Currently, operations of commodities warehouses in Kenya are governed majorly by ordinary laws of contracts. Such a framework is inadequate to sustain operations of a modern warehousing receipt system.

Various policy frameworks, including the Vision 2030 blueprint and the Capital Markets Master plan, have bemoaned the haphazard supply chain in the agricultural sector and called for this issue to be addressed.

Fortunately, some efforts have been made. A Warehousing Receipt System Bill 2018 is currently before Parliament.

The Bill proposes mechanisms for certification of warehouses and sets up a regulatory institutional framework.

It stipulates standards for a warehouse receipt and establishes a central registry where users can confirm the validity of receipts issued.

It provides for the negotiation and transfer of receipts, these being negotiation by endorse­ment and delivery, the rights acquired by negotiation, rights and obligations of transferors and transferees, among others.

If enacted and well implemented, this proposed law has the potential to create a stable warehous­ing receipt system in the country.

The Bill has been pending at the National Assembly for a while. The House should prioritise it as it is a key legislation on addressing issues of food security in the country.

A regulated warehouse receipt system will certainly incubate stable agricultural commodity exchanges in the country.

Agricultural commodity exchanges have been in oper­ation in one form or another for long time, the best-known being the Chicago Board of Trade, established in 1848. 

The joy of commodity exchanges, just like stock exchanges for securities, is they enable those buying produce to be confident the produce indeed exists, belongs to the person selling it, and meet specified standards.

The idea of commodity exchanges in Africa had top-level political support for a long time. The Organisation of Africa Union, the predecessor of the AU, floated the idea of an African commodity exchange and the use of warehouse receipts through the Abuja Treaty of 1991.

In 2005, the AU made the Arusha Declaration on African Commodities, which called for the establishment of commodity exchange initiatives a and introduction of warehouse receipts.

Kenya has been lagging behind in actualising these initiatives. The commodities mar­kets presently consist of the Mombasa Tea Auction and the Nairobi Coffee Exchange.

These markets, however, operate as private clubs. Informa­tion on the market prices achieved does not reach farmers on account of the opaque marketing systems that char­acterise them.

Through the Finance Act 2016, the Capital Markets Act was amended to introduce the elements of commodity exchange.
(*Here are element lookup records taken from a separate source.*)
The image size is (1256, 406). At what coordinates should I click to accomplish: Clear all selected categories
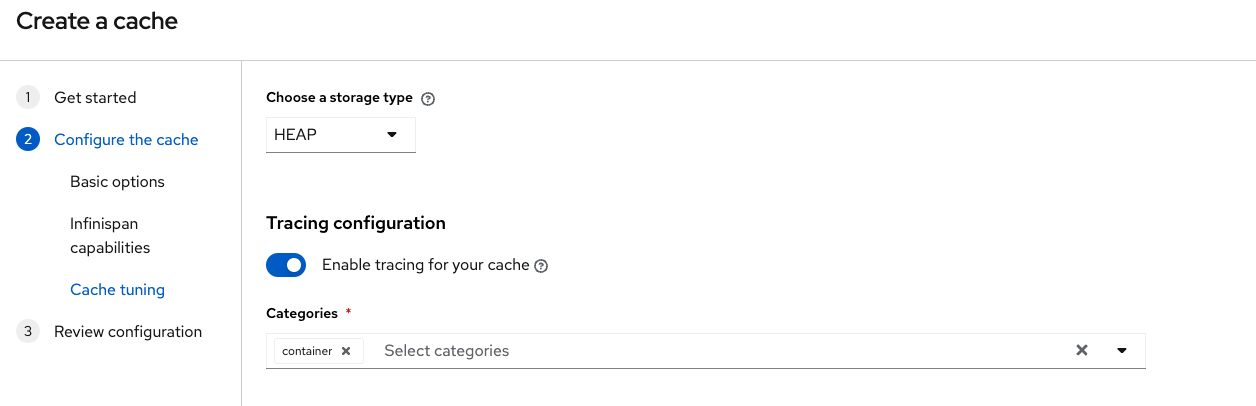[x=1081, y=351]
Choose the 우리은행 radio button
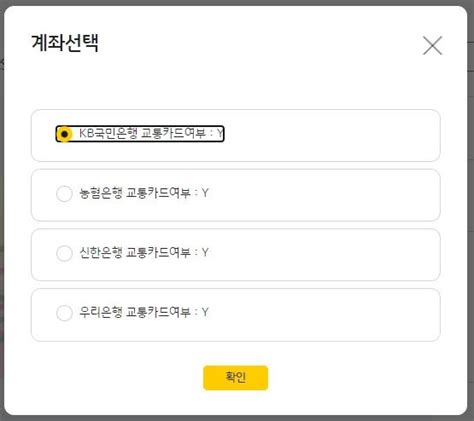Image resolution: width=474 pixels, height=421 pixels. (x=64, y=313)
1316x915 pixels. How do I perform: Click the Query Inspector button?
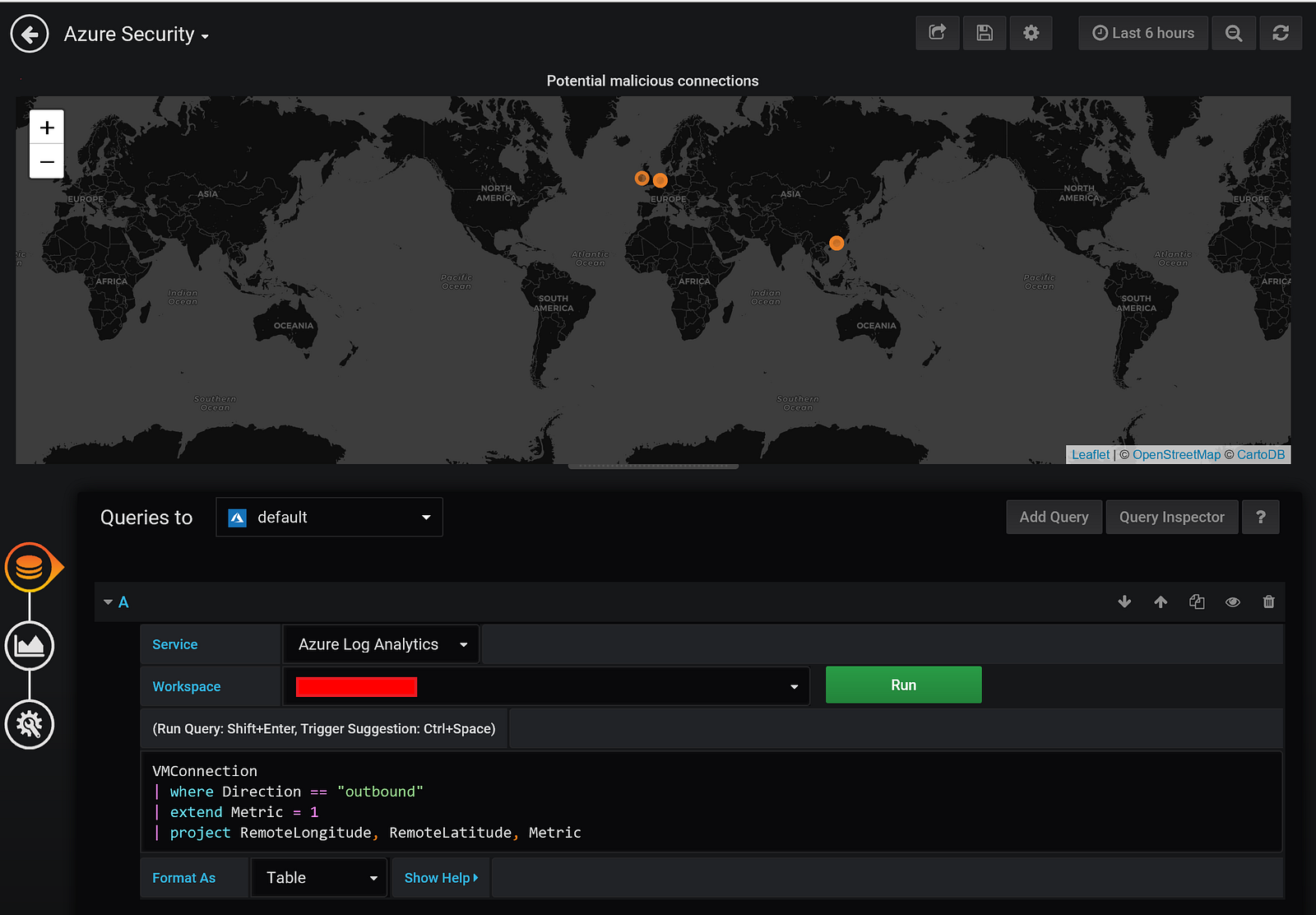(1171, 517)
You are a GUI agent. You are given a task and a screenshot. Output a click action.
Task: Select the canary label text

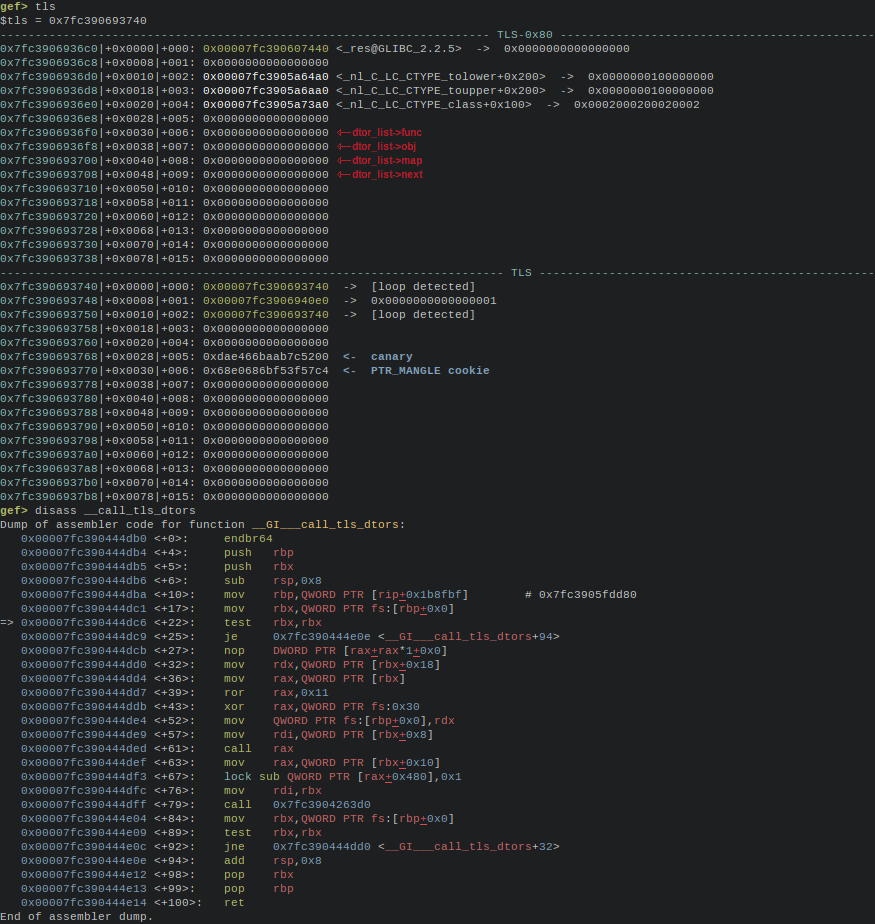tap(391, 356)
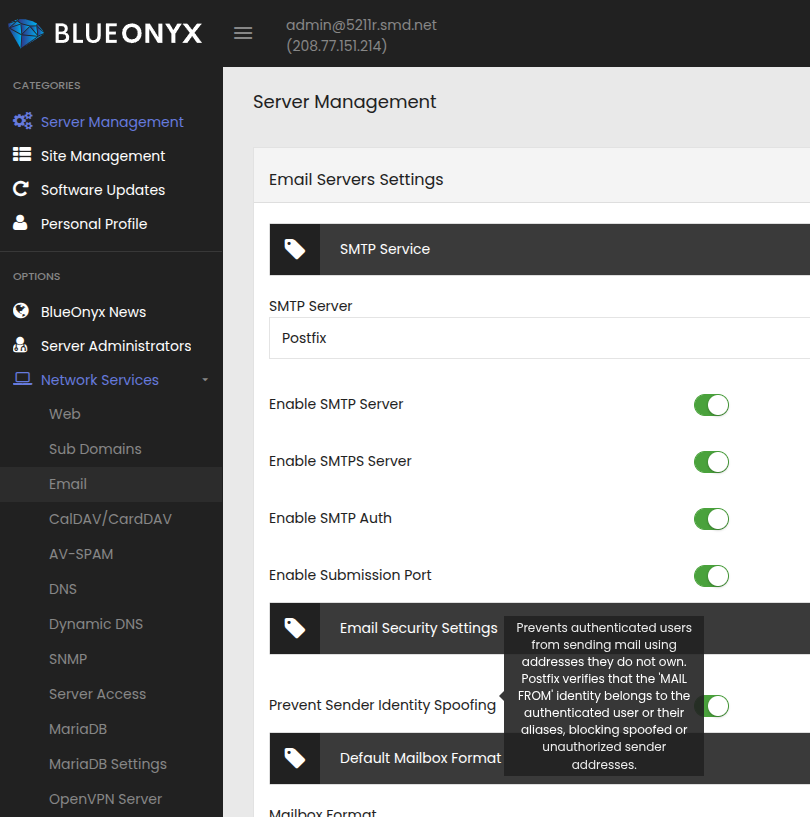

The Capital Markets Authority (CMA) was given the mandate to facilitate the rollout of regulated exchanges to trade in all forms of commodities.
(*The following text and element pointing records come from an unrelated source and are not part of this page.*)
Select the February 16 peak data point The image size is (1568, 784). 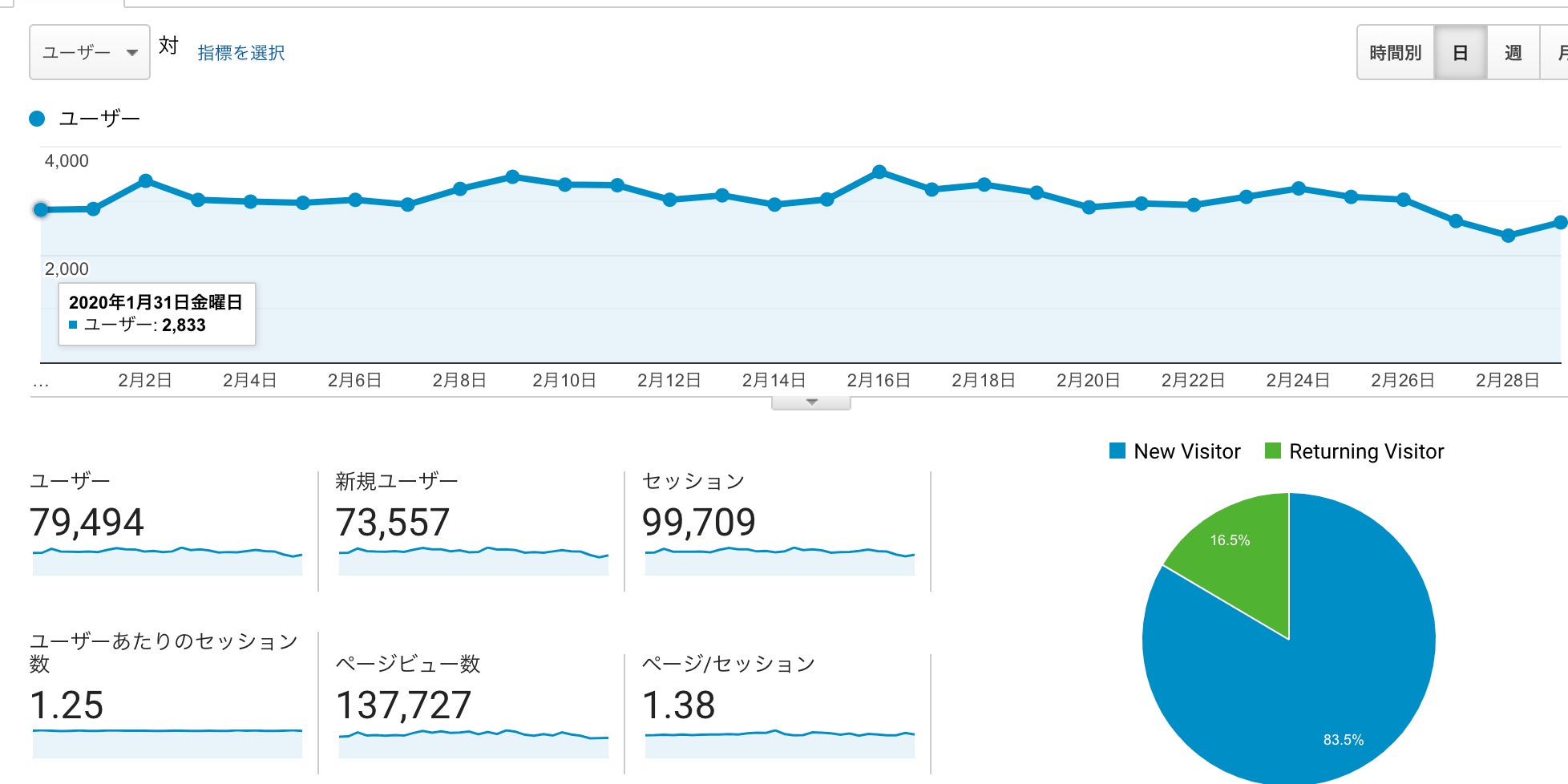coord(879,172)
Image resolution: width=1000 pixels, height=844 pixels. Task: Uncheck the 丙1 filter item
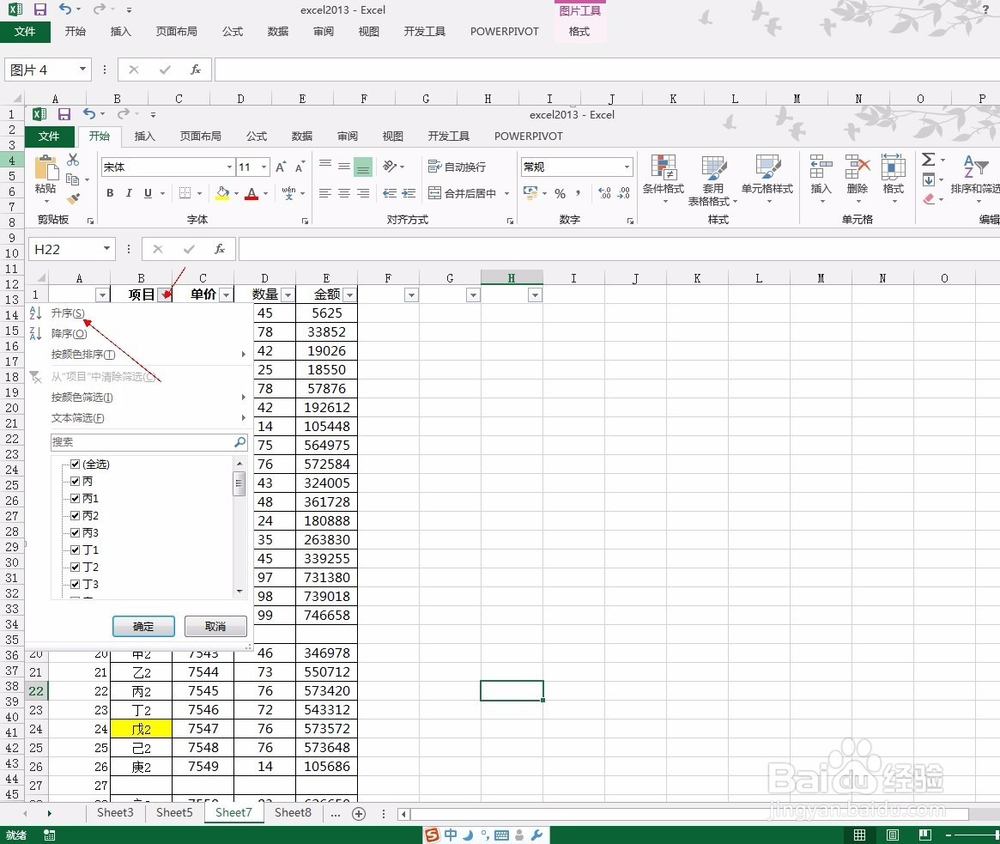(76, 497)
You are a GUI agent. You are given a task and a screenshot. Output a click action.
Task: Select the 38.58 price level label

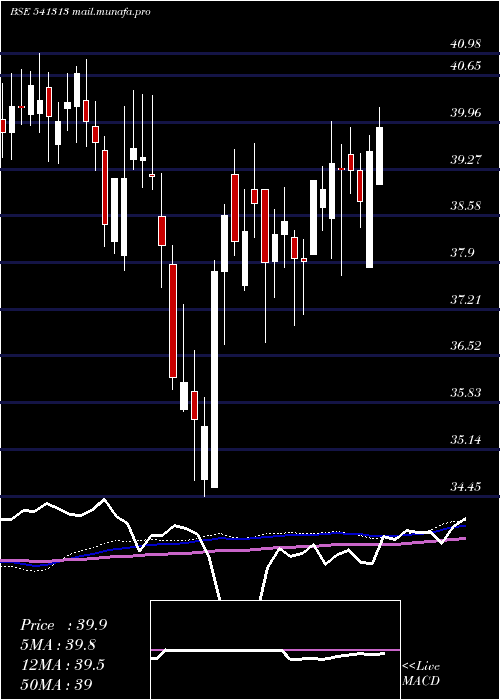tap(466, 206)
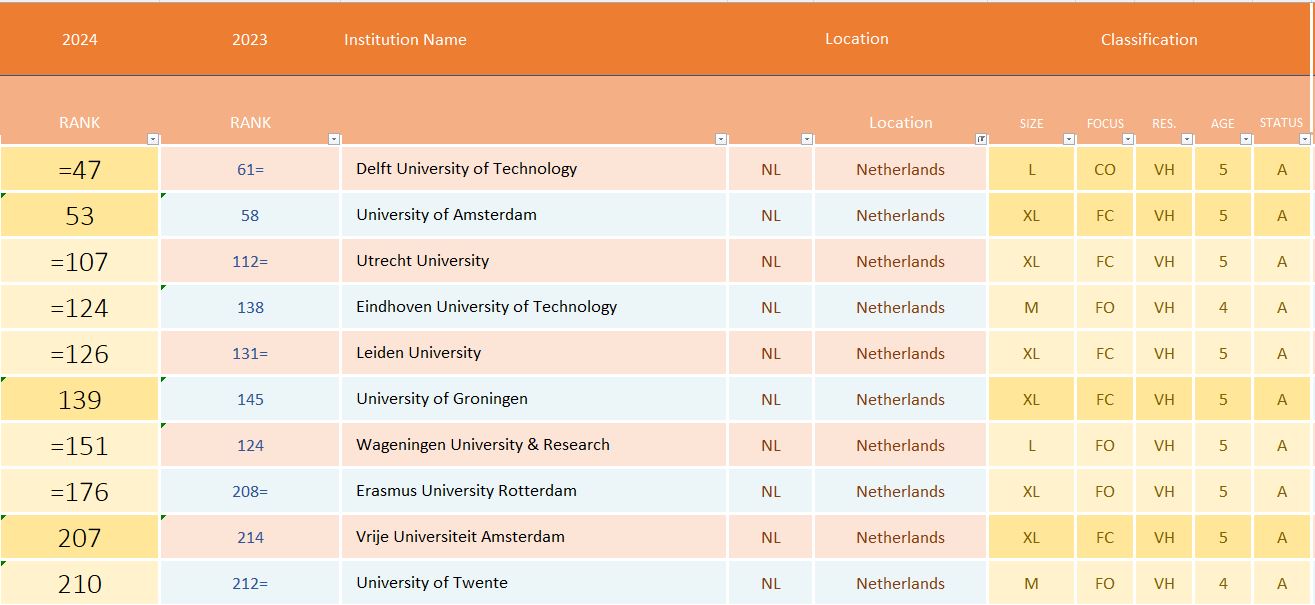Open the active Location filter button

click(x=981, y=139)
The CMA may have received this mandate with an air of indifference, for they have barely mentioned it in their 2017 annual report.

However, the delay in enacting the warehousing receipt system law has been the obstacle to the establishment of commodity exchanges.

This is because warehouse receipts boost the spot markets, which provide accurate price signals that are essential for the development of commodity markets.

A warehouse receipt can further be used as a derivative instrument, to be traded either as a forward contract in the over-the-counter derivative markets or if standardised, as a futures tradeable in a futures exchange.

When the legal framework will be in place, the Nairobi Securities Exchange (NSE) should apply to operate a commodity exchange for the following reasons:

First, it will be an opportunity for the NSE to make huge profits for its shareholders by tapping the agriculture sector.

Second, a commodity exchange will create synergies with the securities exchange and boost the performance of both.

Third, a commodity exchange will provide linkage and enhance the performance of the yet to be rolled out Futures Exchange.

Lastly, NSE will have an opportunity to be integral to the economy of the country by fusing in a degree of professionalism in the commodities market.

Revamping agriculture will have a multiplier effect on other sectors of the economy. This will boost economic growth and help in poverty eradication efforts and attainment of Vision 2010 aspirations.